United States District Court, S.D. Mississippi, Northern Division

May 18, 2015

KENYA TAYLOR, ET AL., Plaintiffs,


DANIEL P. JORDAN, III, District Judge.

This civil-rights action is before the Court on motion of Defendants for dismissal pursuant to Federal Rules of Civil Procedure 12(b)(1) and 12(b)(6). Plaintiffs have responded in opposition. Having considered the parties' submissions, along with the pertinent authorities, the Court finds that Defendants' motion should be granted in part and denied in part, as set forth below.

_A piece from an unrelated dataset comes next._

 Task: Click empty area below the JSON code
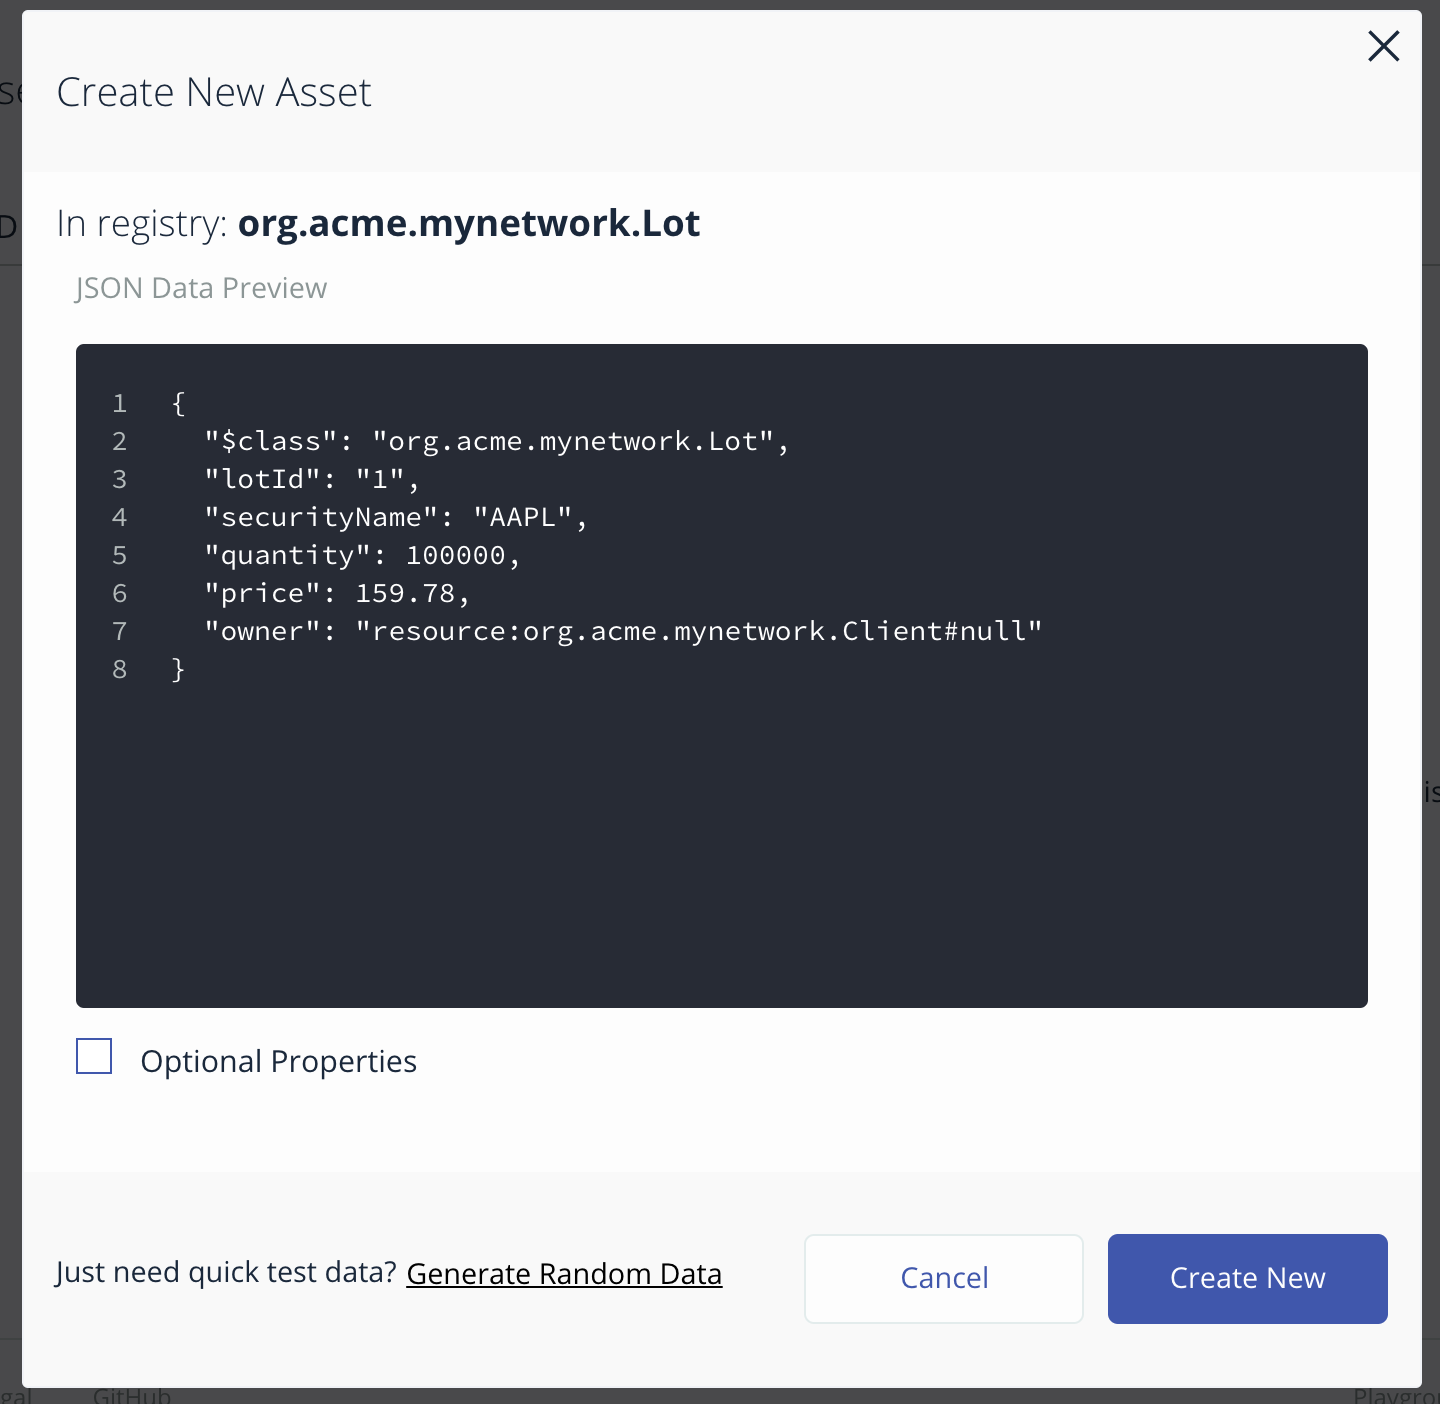tap(720, 850)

I. Factual and Procedural History

The eleven plaintiffs in this action are current or former correctional officers at the Central Mississippi Correctional Facility (CMCF) in Pearl, Mississippi, which falls under the Mississippi Department of Corrections (MDOC). On November 28, 2013, shortly after "muster, " these female guards were separated from the male guards and subjected to individual strip searches in the bathroom. Am. Compl. [25] at 3. Plaintiffs "were required to disrobe down to their underwear, pull up their bras, rub themselves between their thighs, run their hands around their underwear, turn around and bend over." Id. at 3-4. They contend the searches were not conducted in accordance with MDOC's policies and violated their Fourth and Fourteenth Amendment rights to be free from unreasonable searches. Plaintiffs also assert state-law claims of false imprisonment and negligent and intentional infliction of emotional distress. In their prayer for relief, they seek punitive damages, expenses, and attorneys' fees.

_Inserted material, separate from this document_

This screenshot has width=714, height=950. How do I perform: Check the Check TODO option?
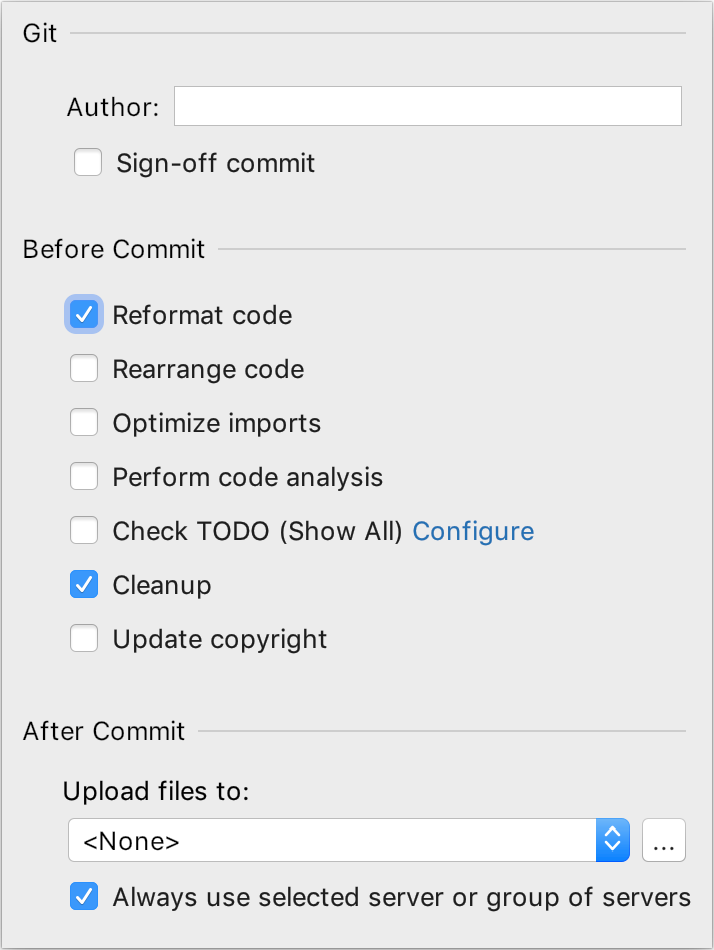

Plaintiffs named the following six individuals as defendants in their individual and official capacities: Christopher Epps, former Commissioner of MDOC; Johnnie Denmark, Superintendent of CMCF; and Andrease Buckner, Kimeiriakis Buck, Travis Crane, and Flora Bogan, all correctional officers with MDOC. Plaintiffs explain that Buckner, Buck, Crane, and Bogan were "involved in conducting the illegal strip searches" and Epps and Denmark are liable based on "their supervisory roles within MDOC and... in developing, implementing, and enforcing MDOC policies." Pls.' Resp. [31] at 1.

Defendants Epps, Denmark, Buckner, and Bogan answered Plaintiffs' Amended Complaint and moved for dismissal under Rules 12(b)(1) and 12(b)(6). Neither Buck nor Crane joined in the motion, and it appears that neither has filed an answer. The moving Defendants submit that the § 1983 official-capacity claims are barred by Eleventh Amendment sovereign immunity, the § 1983 individual-capacity claims are insufficiently pleaded and otherwise barred by qualified immunity, and the state-law claims are barred by the Mississippi Tort Claims Act (MTCA). The Court addresses each of these arguments below.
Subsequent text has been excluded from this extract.